──────── Text shown ────────

Club Atlético Vélez Sarsfield de San Ramón, commonly known as simply Vélez de San Ramón, is a professional football club from San Ramón, province of Santiago del Estero, Argentina. They participate in the Liga Santiagueña de Fútbol and the Torneo Regional Federal Amateur. The club was founded on August 28, 1923.

== History ==

=== Founding ===
Vélez Sarsfield San Ramón was founded on August 28, 1923. Among its founders was Francisco Dominguez, the uncle of Juan Carlos Paz, the club's current president. The family's connection to the club runs deep: Paz's grandmother, María Dominguez, once served as president, as did his father, also named Carlos Paz.

────────

Duplicate part of the text on Vélez de San Ramón word for word. Begin at the words that contain "Club Atlético Vélez" and stop after "club was founded on August 28, 1923.". The material after this text comes from a separate source.

──────── Source data ────────

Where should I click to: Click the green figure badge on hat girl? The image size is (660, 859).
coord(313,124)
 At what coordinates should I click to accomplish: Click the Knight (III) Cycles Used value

────────

◆ Result of the task ◆
Club Atlético Vélez Sarsfield de San Ramón, commonly known as simply Vélez de San Ramón, is a professional football club from San Ramón, province of Santiago del Estero, Argentina. They participate in the Liga Santiagueña de Fútbol and the Torneo Regional Federal Amateur. The club was founded on August 28, 1923.